High performance data ingestion in Oracle Streaming Service/KAFKA with OCIGG

Updated on 04/25/2023

More and more companies want to transform their database transactions into Streaming, and, without any changes on their legacy applications, be able to build continuous transformation pipelines that include data enrichment, filtering, alerting, API calling, and publishing data.

We all already know how easy and resilient it is to use the OCI GoldenGate for this purpose. However, the OGG default configuration does not serve every workload, especially when the transaction volume in the source database is extremely high. Today we see many of our customers’ databases generating more than 100 GB/H, 500 GB/H of redolog, and with that volume we may have delays on extraction, trailfiles transport and/or delivery.

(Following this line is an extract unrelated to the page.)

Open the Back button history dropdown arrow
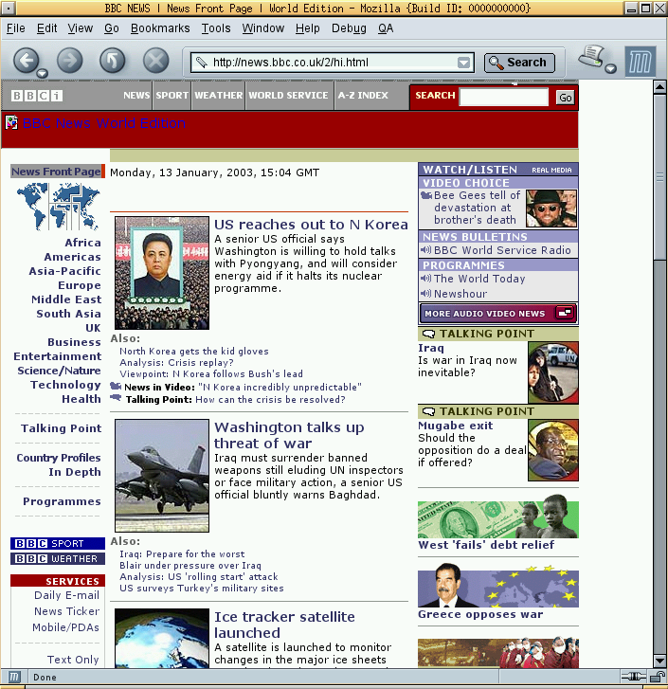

In this article we will show you how to improve the performance of each of these steps. The simple application of the settings shown here may not completely solve the performance problem that you experience in your environment, but it will give you a direction of which screws you can tighten to reach your desired performance.

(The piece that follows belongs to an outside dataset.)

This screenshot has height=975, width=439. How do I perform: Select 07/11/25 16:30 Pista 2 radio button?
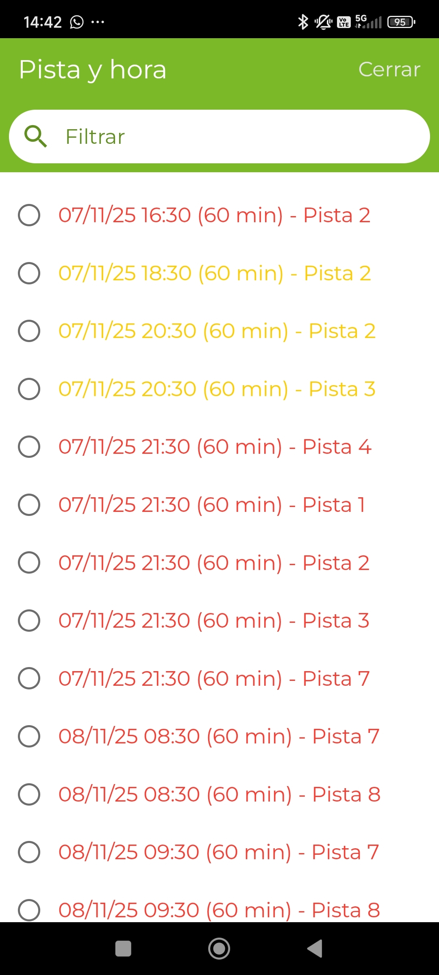pyautogui.click(x=29, y=215)
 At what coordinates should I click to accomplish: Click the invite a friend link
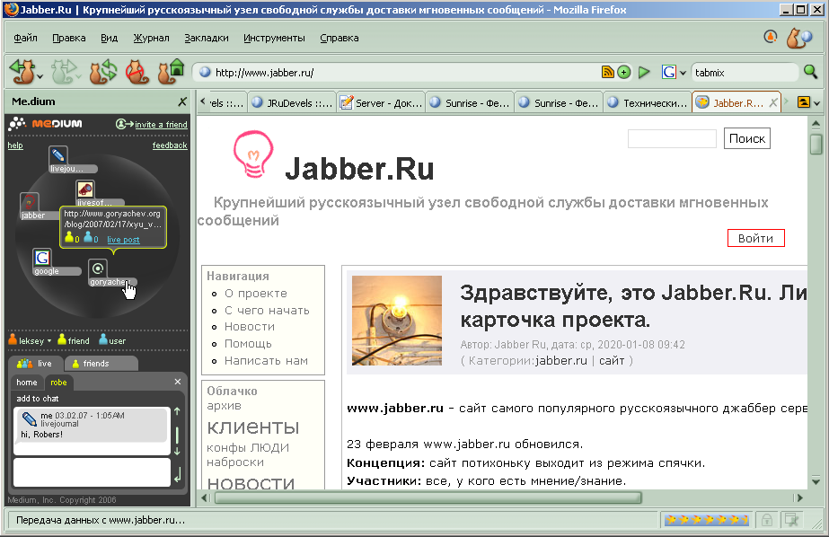(x=160, y=124)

Understand our test environment:

Source: OCI Oracle Base Database	RAC with 4 OCPUs, 2 OCPUs per nodes Oracle version 19c (19.17) Workload: bulk inserting records into a table with a 400 byte field, commits every 100 records
Target: Oracle Streaming Service (OSS)	A topic for table 16 partitions for topic Delivery format: JSON
Capture: OCI Goldengate for Oracle	1 OCPU Auto scaling
Delivery: OCI Goldengate for Big Data	2 OCPUs Auto scaling

All resources in the same Regions and same Availability Domains:

It is not the purpose of this article to show how to deploy and basic configure these components (Database Service, Streaming Service, OCIGG Deployments, OCIGG Connections, Distribution or Receiver services), let’s just focus on configuring these components to get a better performance from each one of them.

The Source Database:

The integrated capture in the Oracle Database is done using LogMiner APIs, so to improve the performance of the capture, we are going to work this.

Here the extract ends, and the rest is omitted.